Task ▸ Copy all records verbatim, images excluded.

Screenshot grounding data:

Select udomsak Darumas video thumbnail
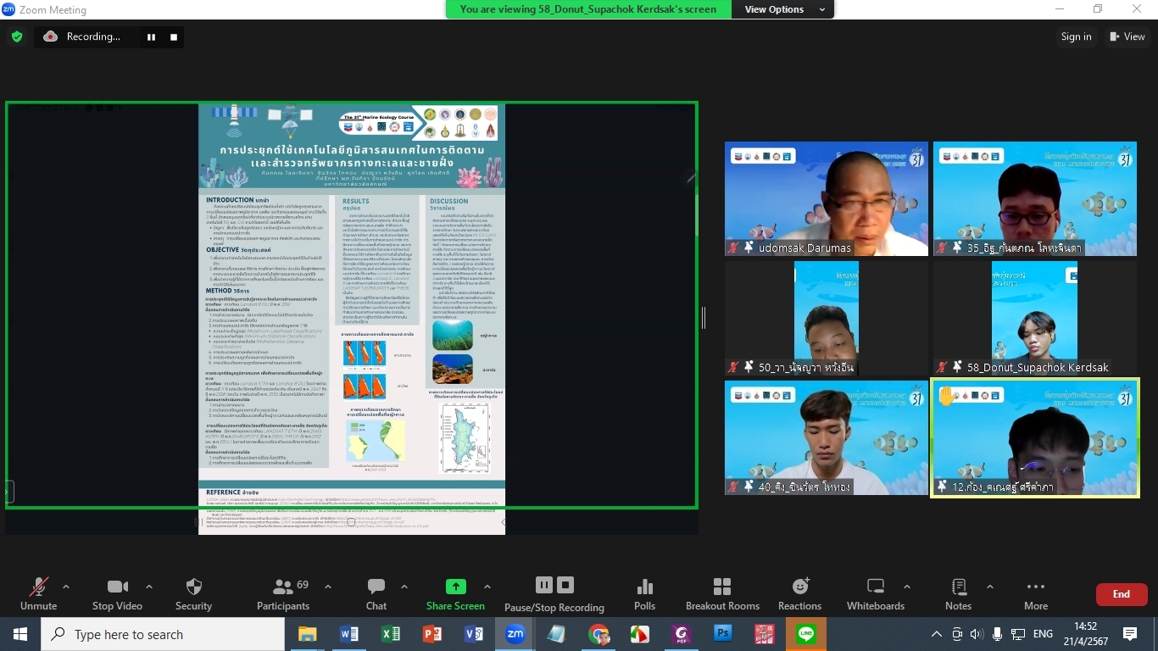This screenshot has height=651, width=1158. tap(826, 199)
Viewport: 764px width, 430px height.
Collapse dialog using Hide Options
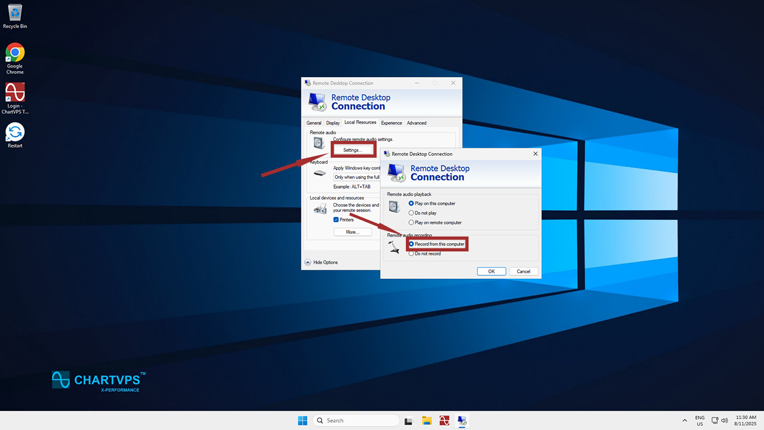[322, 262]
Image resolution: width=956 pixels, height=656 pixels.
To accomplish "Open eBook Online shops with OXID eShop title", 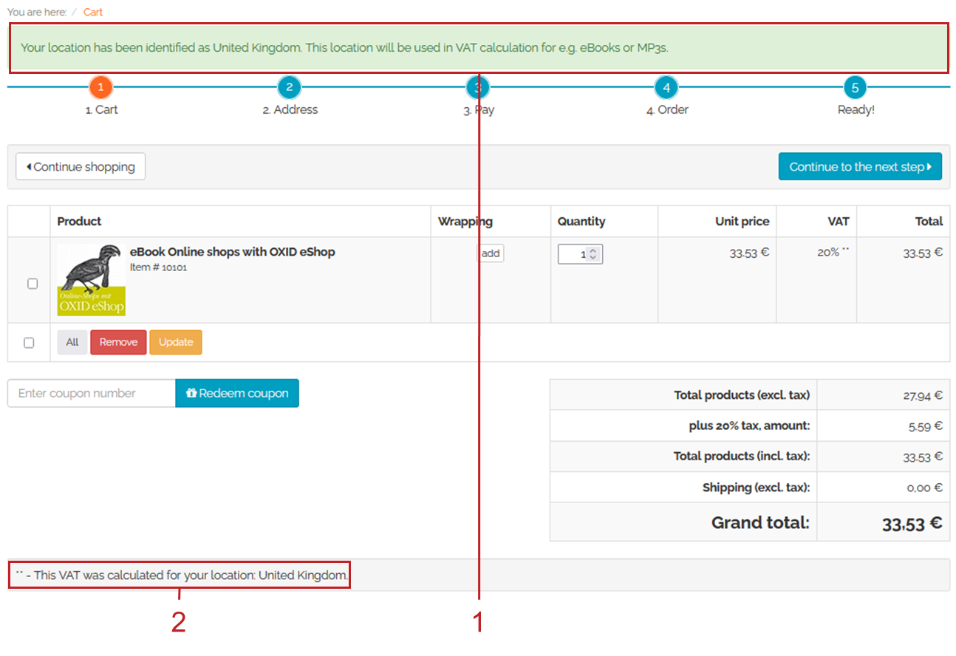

Answer space ▸
Select udomsak Darumas video thumbnail
This screenshot has height=651, width=1158. tap(826, 199)
Viewport: 764px width, 430px height.
Collapse dialog using Hide Options
[322, 262]
Image resolution: width=956 pixels, height=656 pixels.
To accomplish "Open eBook Online shops with OXID eShop title", 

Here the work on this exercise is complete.